Targeting canine mammary tumours via gold nanoparticles functionalized with promising Co( II ) and Zn( II ) compounds

Background Despite continuous efforts, the treatment of canine cancer has still to deliver effective strategies. For example, traditional chemotherapy with doxorubicin and/or docetaxel does not significantly increase survival in dogs with canine mammary tumors (CMTs). Aims Evaluate the efficiency of two metal compounds [Zn(DION) 2 ]Cl (TS262, DION = 1,10‐phenanthroline‐5,6‐dione) and [CoCl(H 2 O)(DION) 2 ][BF 4 ] (TS265) and novel nanovectorizations designed to improve the anti‐cancer efficacy of these compounds in a new CMT derived cell line (FR37‐CMT).

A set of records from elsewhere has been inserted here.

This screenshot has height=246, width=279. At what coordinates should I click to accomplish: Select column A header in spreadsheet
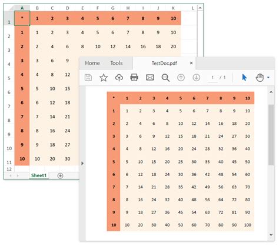(x=22, y=8)
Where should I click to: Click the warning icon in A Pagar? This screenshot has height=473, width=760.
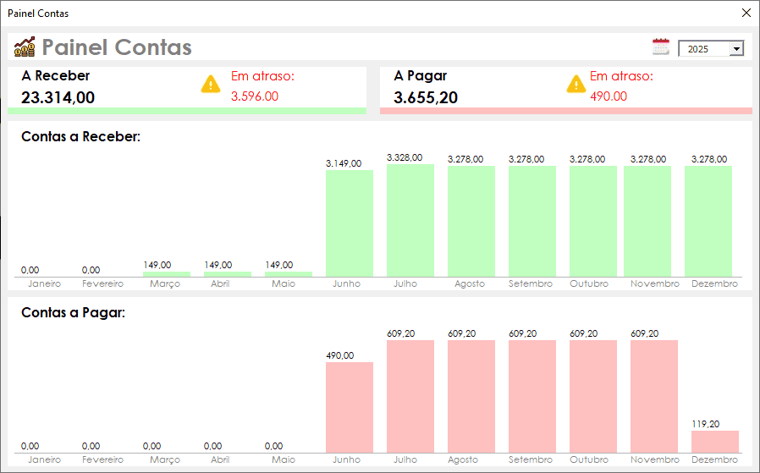coord(576,84)
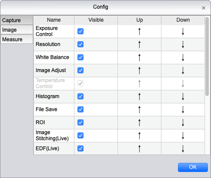Uncheck the ROI visible checkbox
Viewport: 211px width, 178px height.
tap(80, 122)

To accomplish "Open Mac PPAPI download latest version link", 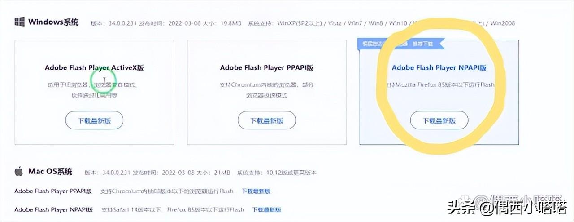I will pyautogui.click(x=256, y=191).
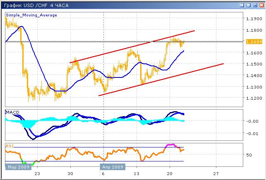
Task: Click the vertical split layout icon in title bar
Action: point(242,5)
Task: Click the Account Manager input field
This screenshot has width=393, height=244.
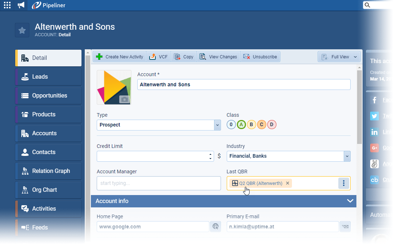Action: click(159, 183)
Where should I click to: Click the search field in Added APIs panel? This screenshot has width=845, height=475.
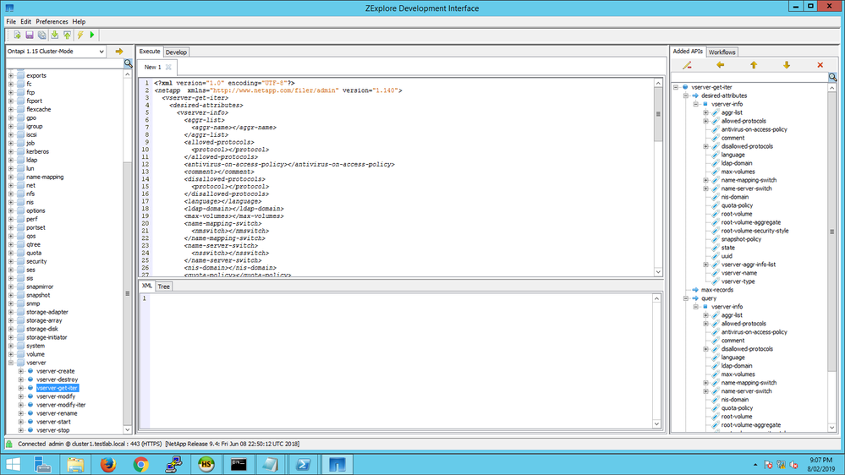[749, 77]
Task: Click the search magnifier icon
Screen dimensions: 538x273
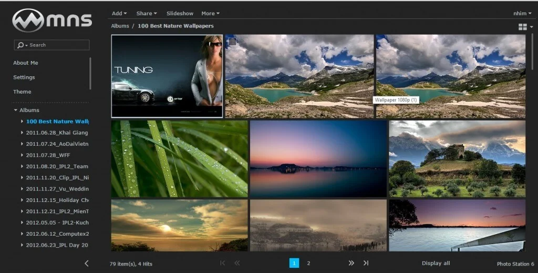Action: pos(20,45)
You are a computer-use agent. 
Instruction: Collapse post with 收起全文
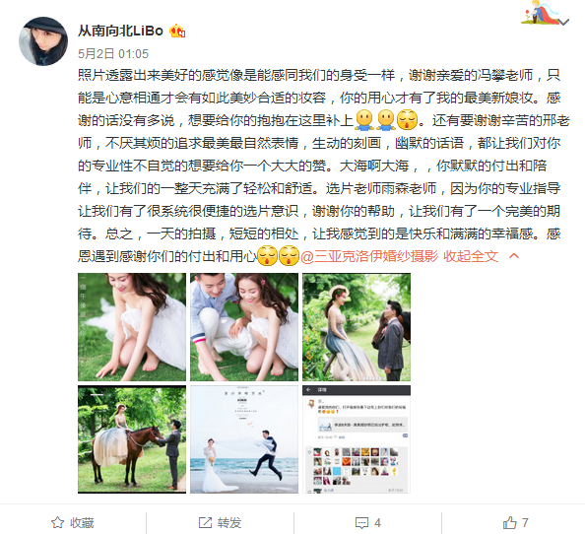click(x=471, y=256)
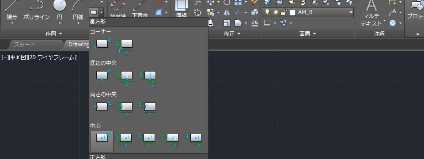Expand the Modify (修正) panel

232,34
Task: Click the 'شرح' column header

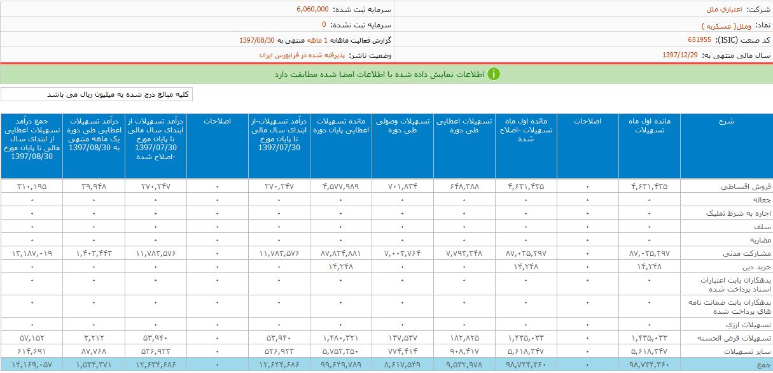Action: 726,121
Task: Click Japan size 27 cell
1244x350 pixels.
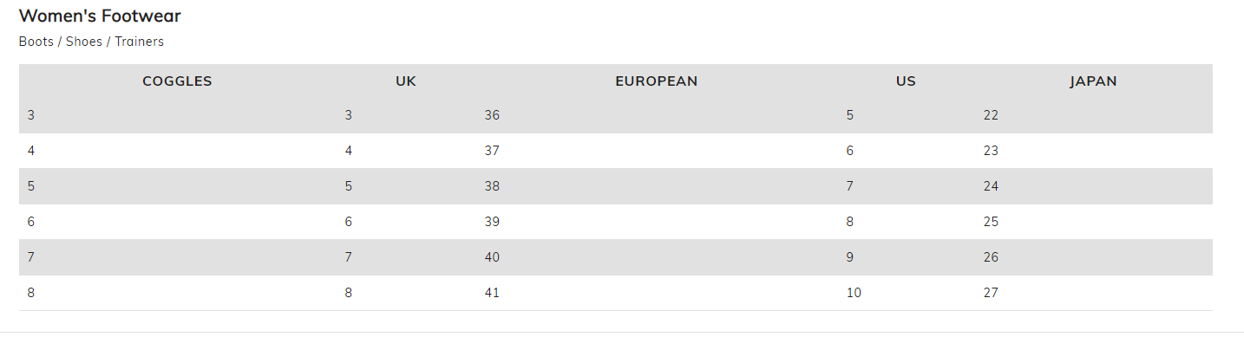Action: tap(991, 293)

Materials and methods FR37‐CMT cells were exposed to different concentrations of TS262 and TS265 and two new nanoparticle systems and cellular viability was determined. These nanosystems are composed of polyethylene‐glycol, bovine‐serum‐albumin and TS262 or TS265 (NanoTS262 or NanoTS265, respectively). Results In FR37‐CMT, TS262 and TS265 displayed IC50 values well below those displayed by doxorubicin and cisplatin. The nanovectorizations further decreased the IC50 values. Discussion TS262 and TS265 proved to be effective against FR37‐CMT cells and more effective than of doxorubicin and cisplatin. The Nanosystems efficiently delivered the cytotoxic cargo inducing a significant reduction of cell viability in FR37‐CMT cell line when compared to the free compounds. Conclusions TS262 and TS265 are compounds with potential in the treatment of CMTs. NanoTS262 and NanoTS265 demonstrate that such simple nanovectorization via gold nanoparticles shows tremendous potential as anti‐cancer formulations, which may easily be expanded to suit other cargo.